* _Exercise brief_
Pick up the worked examples on one-to-one and onto functions right after their final sentence and continue them.

* _Excerpt provided_
— start —

Thus, we can see that more than one element of the domain have similar image after mapping. So this is Many to One function.

Example 6: If f(x) = 2x + 1 is defined on R:-> R. Then check whether the following function is Onto or not

Solution: 

For checking the function is Onto or not, Let’s first put the function f(x) equal to y

f(x) = y

y = 2x + 1

y – 1 = 2x

x = (y – 1) / 2

Now put the value of x in the function f(x), we get,

f((y – 1) / 2) = 2 × [(y – 1) / 2] +1

Taking LCM 2, we get

= [2(y – 1) + 2] / 2

= (2y – 2 + 2) / 2

= y

Since we get back y after putting the value of x in the function. Hence the given function f(x) = 2x + 1 is Onto function.

Example 7: If f:N -> N is defined by f(x) = 3x + 1. Then prove that function f(x) is Surjective.

Solution:

To prove that the function is Surjective or not, firstly we put the function equal to y. Then find out the value of x and then put that value in the function. So let’s start solving it.

Let f(x) = y

3x + 1 = y

3x = y – 1

x = (y – 1) / 3

Now put the value of x in the function f(x), we get

f((y – 1) / 3) = {3 (y – 1) / 3} + 1

= y – 1 + 1

= y

Since we get back y after putting the value of x in the function. Hence the given function f(x) = (3x + 1) is Onto function.

Example 8: If A = R – {3} and B = R – {1}. Consider the function f: A -> B defined by f(x) = (x – 2)/(x – 3), for all x ∈ A. Then show that the function f is bijective.

Solution:

To show the function is bijective we have to prove the given function both One to One and Onto.

Let’s first check for One to One:

Let x1, x2 ∈  A such that f(x1) = f(x2

Then, (x1 – 2) / (x1 – 3) = (x2 – 2) / (x2 – 3)

(x1 – 2) ( x2 – 3) = (x2 – 2) (x1 – 3)

x1 . x2 – 3x1 – 2x1 + 6 = x1 . x2 – 3x2 -2x1 + 6

-3x1 – 2x2 = -3x2 – 2x1

-3( x1 – x2) + 2( x1 – x2) = 0

-( x1 – x2) = 0

x1 – x2  = 0 

⇒ x1 = x2

Thus, f(x1) = f(x2) ⇒ x1 = x2, ∀ x1, x2  ∈ A

So, the function is a One to One

Now let us check for Onto:

Let y ∈ B = R – {1} be any arbitrary element.

Then, f(x) = y

⇒ (x – 2) / (x – 3) = y

⇒ x – 2 = xy – 3y

⇒ x – xy = 2 – 3y

⇒ x(1 – y) = 2 – 3y

⇒ x =  (2 – 3y) / (1 – y) or x = (3y – 2) / (y – 1)

Now put the value of x in the function f(x) 

f((3y – 2) / (y – 1)) = { (3y – 2) / (y – 1) } – 2 / { (3y – 2) / (y – 1) – 3 }

= (3y – 2 – 2y + 2) / (3y – 2 – 3y + 3)

= y

Hence f(x) is Onto function. Since we proved both One to One and Onto this implies that the function is Bijective.

Example 9: A = {1, 2, 3, 4}, B = {a, b, c, d} then the function is defined as f = {(1, a), (2, b), (3, c), (4, d)}. Check whether the function is One to One Onto or not.

Solution: 

To check whether the function is One to One Onto or not. We have to check for both one by one. 

Let’s check for One to One:

As we know the condition for One to One that all the elements of the domain are having a single image in the codomain. As we see in the mapping that all the elements of set A are mapped with set B and each having a single image after mapping.

— end —

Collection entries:
— start —

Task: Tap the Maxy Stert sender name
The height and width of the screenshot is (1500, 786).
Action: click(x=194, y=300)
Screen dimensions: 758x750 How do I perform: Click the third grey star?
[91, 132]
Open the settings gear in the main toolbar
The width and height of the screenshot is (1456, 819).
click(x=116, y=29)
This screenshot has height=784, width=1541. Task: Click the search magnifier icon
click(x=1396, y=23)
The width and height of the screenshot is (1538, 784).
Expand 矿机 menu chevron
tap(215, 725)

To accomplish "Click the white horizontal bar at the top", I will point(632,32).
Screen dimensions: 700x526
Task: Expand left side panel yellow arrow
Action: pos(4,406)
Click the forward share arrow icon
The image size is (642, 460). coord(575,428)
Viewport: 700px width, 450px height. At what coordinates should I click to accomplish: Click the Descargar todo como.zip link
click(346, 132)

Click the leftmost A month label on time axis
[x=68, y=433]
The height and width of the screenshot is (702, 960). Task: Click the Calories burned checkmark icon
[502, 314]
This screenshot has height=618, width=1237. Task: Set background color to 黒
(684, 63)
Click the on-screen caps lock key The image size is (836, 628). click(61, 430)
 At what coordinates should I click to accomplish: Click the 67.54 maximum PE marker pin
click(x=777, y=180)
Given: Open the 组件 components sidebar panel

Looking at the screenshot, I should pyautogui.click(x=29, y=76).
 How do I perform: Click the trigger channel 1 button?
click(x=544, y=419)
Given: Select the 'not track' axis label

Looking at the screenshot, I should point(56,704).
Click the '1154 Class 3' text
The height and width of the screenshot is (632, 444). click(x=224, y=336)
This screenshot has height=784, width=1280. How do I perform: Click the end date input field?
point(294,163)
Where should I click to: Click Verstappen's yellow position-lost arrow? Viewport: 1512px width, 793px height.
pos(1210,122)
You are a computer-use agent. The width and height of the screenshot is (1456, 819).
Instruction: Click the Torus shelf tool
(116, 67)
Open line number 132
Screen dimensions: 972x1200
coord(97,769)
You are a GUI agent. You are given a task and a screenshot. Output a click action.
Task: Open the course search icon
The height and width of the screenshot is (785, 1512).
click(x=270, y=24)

— end —

* _Response_
So the function is One to One.

Now let’s check for Onto:

As we know the condition for the function to be Onto is that, Range = Codomain means all the elements of codomain are mapped with domain elements, in this case, codomain will equal to the domain. As we see in the mapping that the condition of the function to be Onto is satisfied. 

So the function is Onto. 

Since we had proved that the function is both One to One and Onto. 

Hence function is One to One Onto (Bijective).

Example 10: A = {1, 2, 3, 4}, B = {a, b, c, d}. The function is defined as f = {(1, a), (2, b), (3, c), (4, c)}. Check whether the function is Many to One Into or not.

Solution:

To check the function is Many to One Into or not. We have to check for both one by one.

Let’s first check for Many to One function:

As we know the condition for Many to One function is that more than one element of domain should have more same image in codomain. From the above mapping we can see that the elements of A {3, 4 } are having same image in B { c }, so the function is Many to One.

Now let’s check for Into function:

As we know the condition for Into function is that the Range of function should be the subset of codomain and also not equal to codomain. Let’s check both the conditions are satisfied or not.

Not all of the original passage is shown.